Unter den 70 Jahre alten Tapetenkanten studiert Bau(m)herrin interessiert diverse Viechzeugs-Nester. Drei Bahnen später kommt sie zum Schluss, dass es sich um Spinnennachwuchs-Nester handeln muss. Wunderwaffe flucht über Treppenverpackungsaktion. Die dauert ihm viel zu lange. Wir Menschen sind seltsam gestrickt. Während ich stolz auf meinen erst 70 Jahre alten Altbau bin, weil wir in der Region aus vielerlei Gründen wenig erhaltenswerte Altbauten haben, findet Wunderwaffe alles Neue schöner, weil in seiner polnischen Heimat zu viele Altbauten erhalten werden können...
"Hat Handelsfirma X diese Folie?", eröffnet Wunderwaffe die nächste Runde. Bau(m)herrin hat gewichtige Gründe, nichts auf den Ruhm der Handelsfirma X kommen zu lassen, aber Mini-Ballons gehört sicher nicht in deren Sortiment. Oder doch? Kurzer Anruf bei Firma X, der Mitarbeiter kann Kichern nicht unterdrücken, nennt Konkurrenzbaumarkt als mögliche Quelle.
So wird das auf jeden Fall nie was mit den Miniballons. Normalerweise hätte Bau(m)herrin jetzt google und die Gelben Seiten konsultiert, hier hat sie nur ein Handy und Meisterarchitekten-Nummer. Inzwischen hat sie sich wieder erinnert, wie das Zeugs richtig heißt: Luftpolsterfolie. Ebay-sei-Dank.
Meisterarchitekt findet auch, dass Kellertüre bleiben soll, nicht wegen des Heizens, sondern des Öl-Geruchs. Hauptsache, wir sind uns im Ergebnis einig. Um die Folie will er sich kümmern. Kurz darauf Rückruf, die Folie gibt es in einem 52km von Bau(m)stelle entfernten Ort, davon 9km auf Schnellstraßen. Bau(m)herrin wird jetzt nicht zweimal 00h59 fahren davon 00h06 auf Schnellstraßen. Sie will nämlich Tapeten attackieren.

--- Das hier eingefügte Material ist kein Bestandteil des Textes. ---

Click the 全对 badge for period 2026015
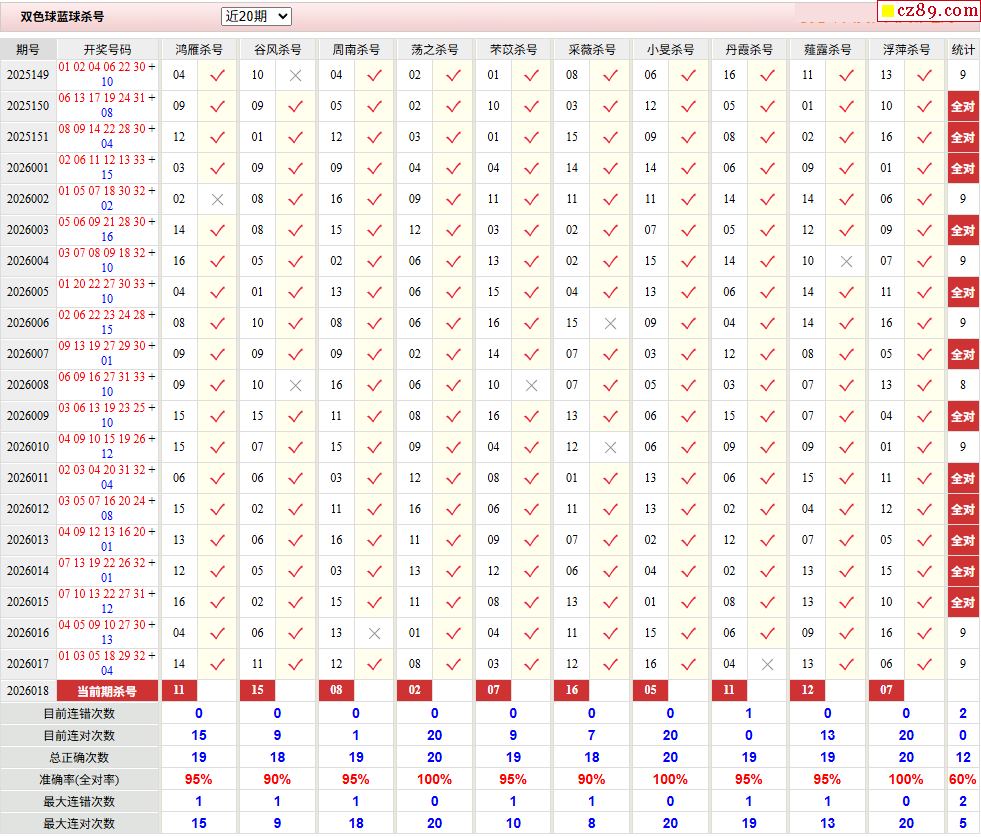 pyautogui.click(x=962, y=602)
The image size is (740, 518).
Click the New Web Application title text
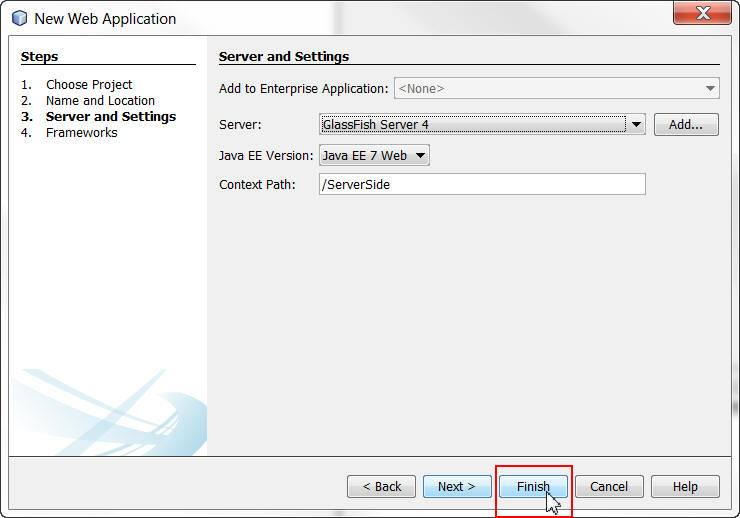[x=105, y=18]
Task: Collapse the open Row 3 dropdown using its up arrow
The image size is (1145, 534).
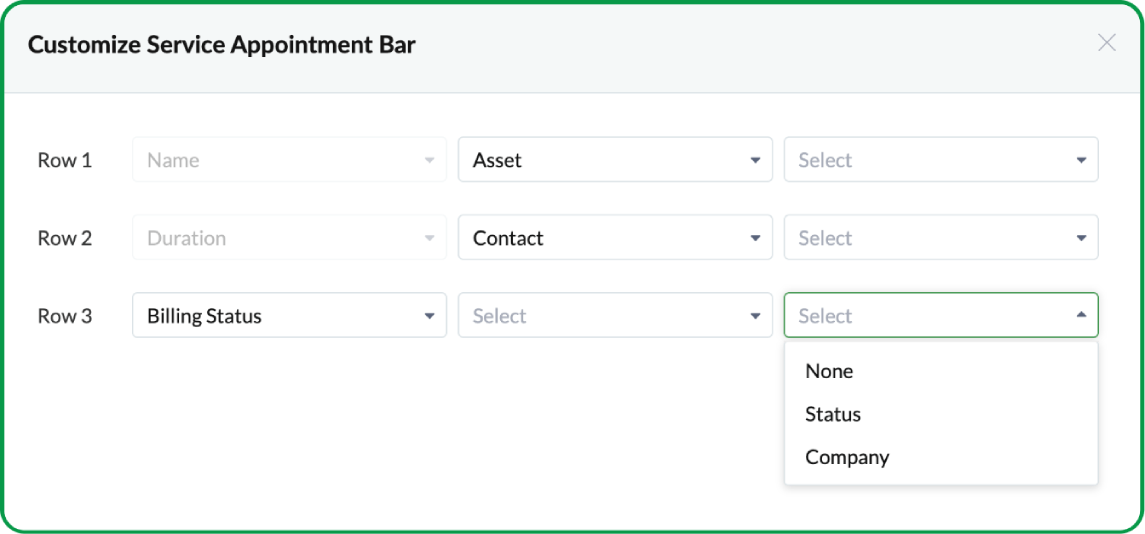Action: click(x=1081, y=315)
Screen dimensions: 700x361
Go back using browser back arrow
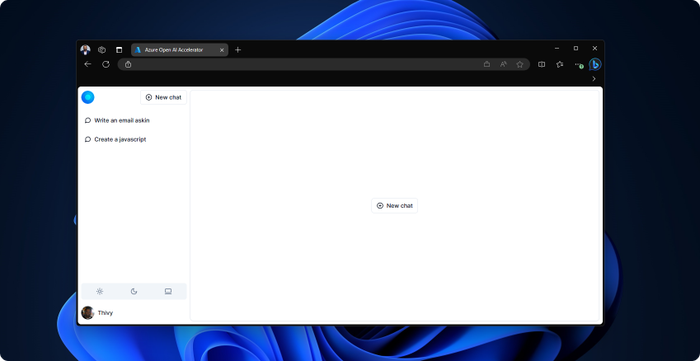tap(88, 64)
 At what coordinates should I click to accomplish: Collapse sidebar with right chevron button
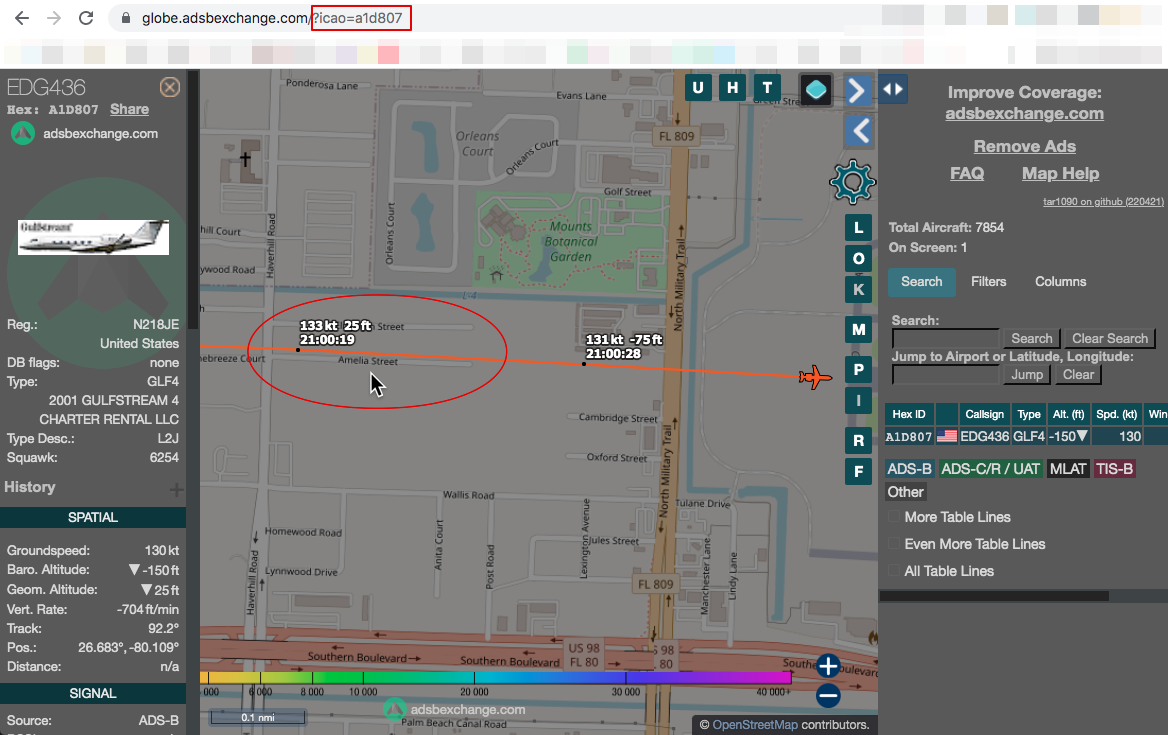click(857, 90)
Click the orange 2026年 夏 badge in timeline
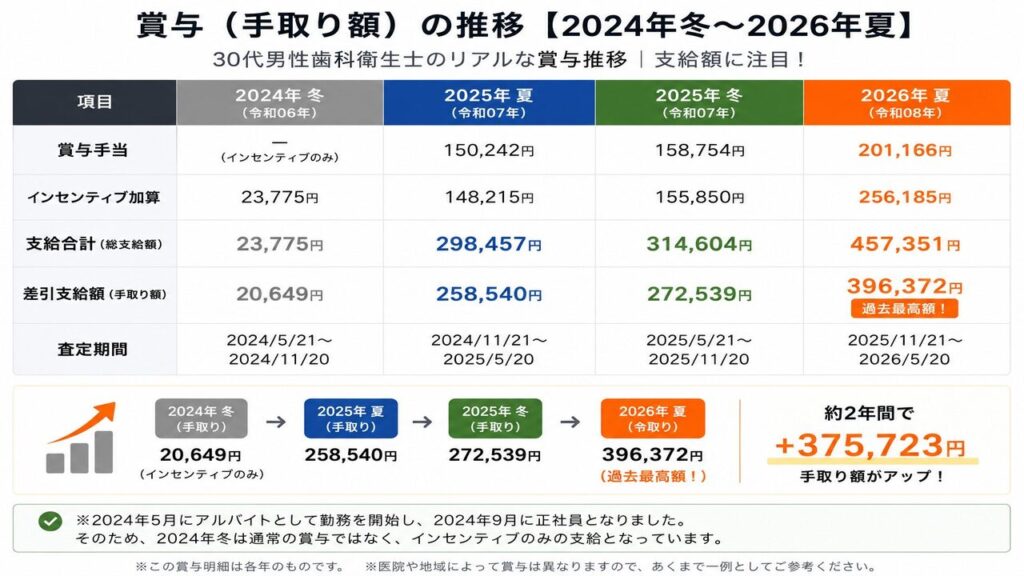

Zwei Tapetenbahnen später erneuter Meisterarchitekten-Anruf. Für den fast doppelten Preis gibt es 100 Meter Luftpolsterfolie in einem 11km entfernten Ort, davon 200 m auf Schnellstraßen. Bau(m)herrin wird auch keine 00h19 dorthin fahren, auch wenn sie für 200m Schnellstraßen 00h00 Minuten brauchen wird. ?Via-Michelin?
Meisterarchitekt lockt sie mit inzwischen sonnigem Wetter und offenem Dach. No Sir, wir machen Tapeten. Wunderwaffe kommt auf seiner Heimreise in benanntem Ort vorbei, kann die Folie morgen mitbringen.
Es war einmal, vor langer langer Zeit, eine studienbeginnende Bau(m)herrin, die eine Unterkunft suchte. Auf der Suche lernte sie ihren zukünftigen Lieblings-Studienfreund kennen, dieser kannte weitere Studienfreunde. Die versammelte Studien-Freundschaft hatte Glück und fand eine große Wohnung ein einem (richtig) alten Fachwerkhaus. Bevor Sie dort bis an ihr Studienende glücklich leben durften, stand Renovierung an. Mit Zeitungskäppi auf den Haaren reist junge Bau(m)herrin begeistert aus Heimatort an. Die fünf Studienfreunde setzen ihr das Käppi ab und teilen neues Aufgabengebiet zu: Wurstbrote! Unzählige Anläufe, doch mal ein Tapetenfitzelchen abzuzupfen, scheitern an geschlossener Aufmerksamkeit der fünf Herren. Sie hatten Bau(m)herrin zur WG-Prinzessin erklärt und Prinzessinen dürfen nicht mit Tapeten in Kontakt kommen. Aber mit Wurstbroten, bäh.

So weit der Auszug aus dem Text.